Live Better Health Tip RHEUMATOID ARTHRITIS: what to do naturally!
CLARK’S NUTRITION & NATURAL FOODS MARKET
There are over 80 inflammatory ailments and some people have multiple symptoms across the spectrum making it very difficult to pinpoint which ailment is which and who has what. While over 75% of inflammation ailments are diagnosed in women, a diagnosis and plan to treat rheumatoid arthritis by a doctor does not mean there is not much we can do to improve our situation. Exercising five times weekly in addition to following a sensible diet, in this article
I will be expounding on the Mediterranean diet, can vastly improve outcomes and everyday quality of life.
The information we know about how healthy the Mediterranean diet is came in the early 1950s from southern Italy and France, some parts of Morocco, parts of Greece and the islands; in particular, and island called Crete. The Mediterranean diet includes large amounts of fruits and vegetables, whole grains, nuts, seeds, olive oil, fish, wild game, rest, relaxation, and exercise. One thing most people do not realize is that the reason the Cretans ate this food was because the war had just finished and they did not have access to red meat, milk, butter, rich foods, gravies, sauces, alcohol other than wine and grape juices. The diet came about as much from tradition as it did from circumstance.
So while we may eat a variety of foods to keep us healthy, exercising and avoiding overeating allows us to enjoy a large selection of foods. “People with RA have higher levels of substances called cytokines that ramp up inflammation in the body. Polyunsaturated fats—especially omega-3 fatty acids—help suppress cytokines and other inflammatory chemicals”. All fish have some omega-3s. The fish with the highest amounts are salmon, herring, sardines, and anchovies. Salmon has the most, with up to 2 grams of omega-3s per 3-ounce serving.
Go lightly with the heat; overcooking can destroy more than half of the omega-3s, so baking fish is recommended. Get omega-3 rich fish at least three times a week.
Fruits and veggies high in these antioxidants include blueberries, blackberries, squash, sweet potatoes, carrots, tomatoes, peppers, oranges, broccoli, and melons. A study published in The American Journal of Clinical Nutrition found that people who ate more whole grains such as oatmeal, brown rice, and barley lowered their levels of C-reactive protein (CRP), one of the most important biomarkers of inflammation in the body. Whole-wheat pasta and breads—hallmarks of the Mediterranean Diet—also contain selenium, an inflammation-fighting antioxidant. Some people with rheumatoid arthritis have lower levels of selenium levels in their blood.
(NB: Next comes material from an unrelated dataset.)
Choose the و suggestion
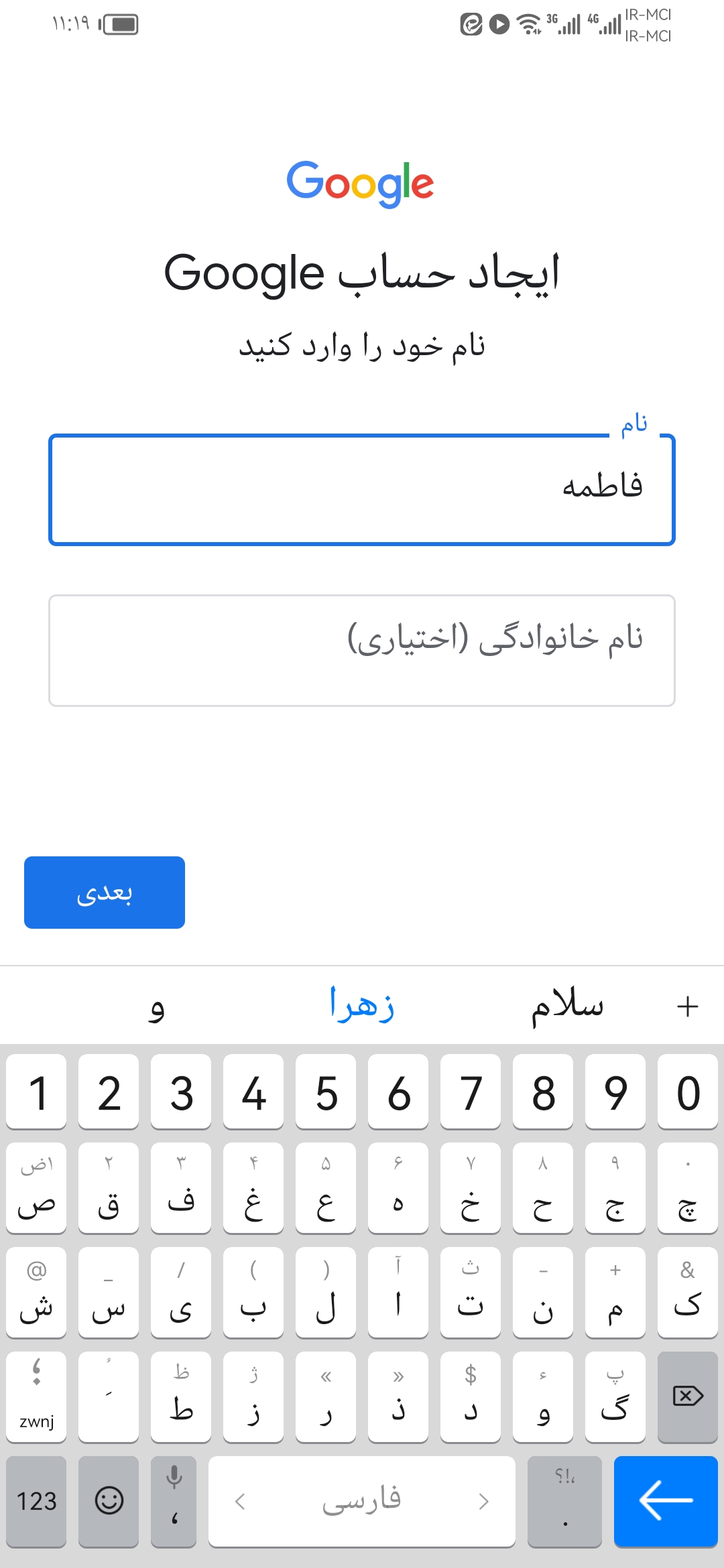724x1568 pixels. (157, 1006)
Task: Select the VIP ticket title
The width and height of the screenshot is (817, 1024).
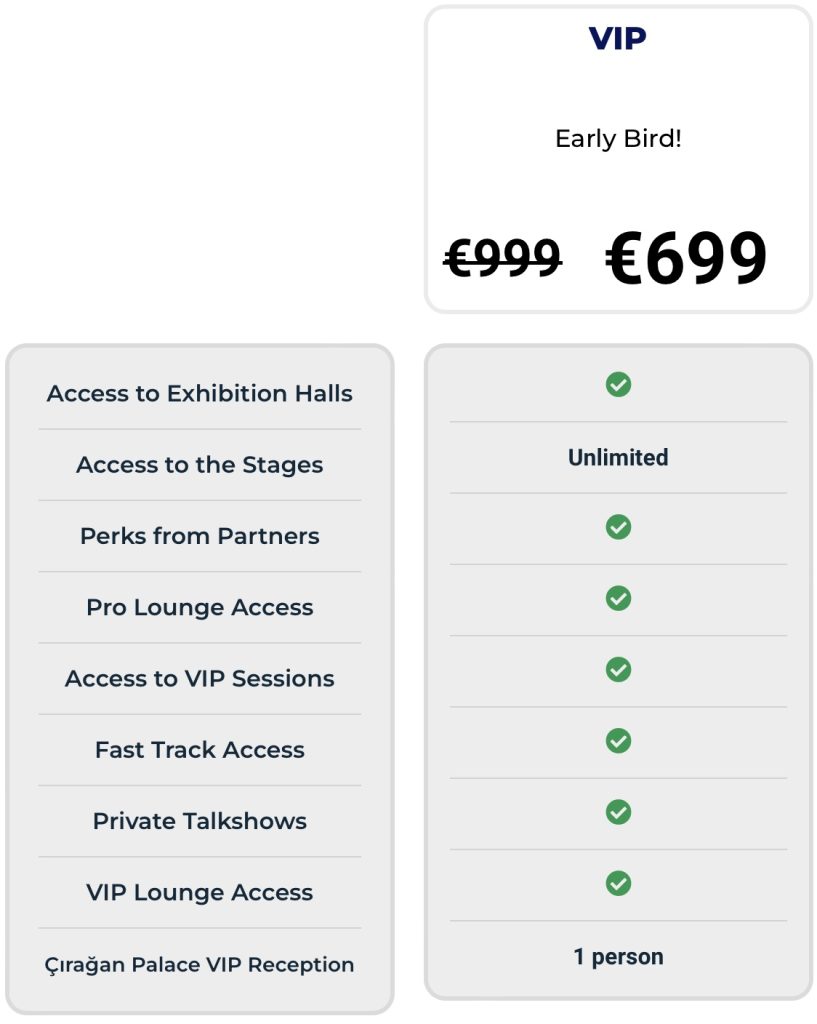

Another advantage of eating whole grains instead of refined carbohydrates—such as white bread and white rice—is that whole grains have extra fiber. Fiber keeps us regular and helps feed good bacteria in our colon and can actually starve bad bacteria (inflammation causing bacteria) because these types of bacteria prefer simple sugars and whole grains are complex sugars and have the extra fiber we need. Chicken and turkey are excellent protein sources as well as tofu products. Like anything, variety and balance is the key to getting nutrients that help reduce inflammation. Those nutrients are vitamin D, calcium, Omega-3s, vitamin A, the B vitamins and vitamin C. Try getting all these nutrients form food but if you feel you are falling short, take a daily one-a-day multi with an extra 1,000 I.U.s of D and a fish oil supplement.